It was in England that I first discovered the futility of mere religious knowledge. How I was saved on previous occasions is more than I can say, for I was very young then; but now I was twenty and had gained some experience as husband and father.
During the last year, as far as I can remember, of my stay in England, that is in 1890, there was a Vegetarian Conference at Portsmouth to which an Indian friend and I were invited. Portsmouth is a sea-port with a large naval population. It has many houses with women of ill fame, women not actually prostitutes, but at the same time, not very scrupulous about their morals. We were put up in one of these houses. Needles to say, the Reception Committee did not know anything about it. It would have been difficult in a town like Portsmouth to find out which were good lodgings and which were bad for occasional travelers like us.
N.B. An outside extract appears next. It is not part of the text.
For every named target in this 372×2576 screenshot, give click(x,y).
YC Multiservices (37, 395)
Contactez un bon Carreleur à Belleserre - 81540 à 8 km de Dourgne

We returned from the Conference in the evening. After dinner we sat down to play a rubber of bridge, in which our landlady joined, as is customary in England even in respectable households. Every player indulges in innocent jokes as a matter of course, but here my companion and our hostess began to make indecent ones as well. I did not know that my friend was an adept in the art. It captured me and I also joined in. Just when I was about to go beyond the limit, leaving the cards and the game to themselves, God through the good companion uttered the blessed warning: 'Whence this devil in you, my boy? Be off, quick!'
I was ashamed. I took the warning and expressed within myself gratefulness to my friend. Remembering the vow I had taken before my mother, I fled from the scene. To my room I went quaking, trembling, and with beating heart, like a quarry escaped from its pursuer.
I recall this as the first occasion on which a woman, other than my wife, moved me to lust. I passed that night sleeplessly, all kinds of thoughts assailing me. Should I leave this house? Should I run away from the place? Where was I? What would happen to me if I had not my wits about me? I decided to act thenceforth with great caution; not to leave the house, but somehow leave Portsmouth. The Conference was not to go on for more than two days, and I remember I left Portsmouth the next evening, my companion staying there some time longer.
I did not then know the essence of religion or of God, and how He works in us. Only vaguely I understood that God had saved me on that occasion. On all occasions of trial He has saved me. I know that the phrase 'God saved me' has a deeper meaning for me today, and still I feel that I have not yet grasped its entire meaning. Only richer experience can help me to a fuller understanding. But in all my trials of a spiritual nature, as a lawyer, in conducting institutions, and in politics I can say that God saved me. When every hope is gone. 'when helpers fail and comforts flee,' I find that help arrives somehow, from I know not where. Supplication, worship, prayer are no superstition; they are acts more real than the acts of eating, drinking, sitting or walking. It is no exaggeration to say that they alone are real, all else is unreal.
Such worship or prayer is no flight of eloquence; it is no lip-homage. It springs from the heart. If, therefore, we achieve that purity of the heart when it is 'emptied of all but love', if we keep all the chords in proper tune, they 'trembling pass in music out of sight'. Prayer needs no speech. It is in itself independent of any sensuous effort. I have not the slightest doubt that prayer is an unfailing means of cleansing the heart of passions. But it must be combined with the utmost humility.

1. Refrain of Surdas' famous hymn, 'He is the help of the helpless, the strength of the weak.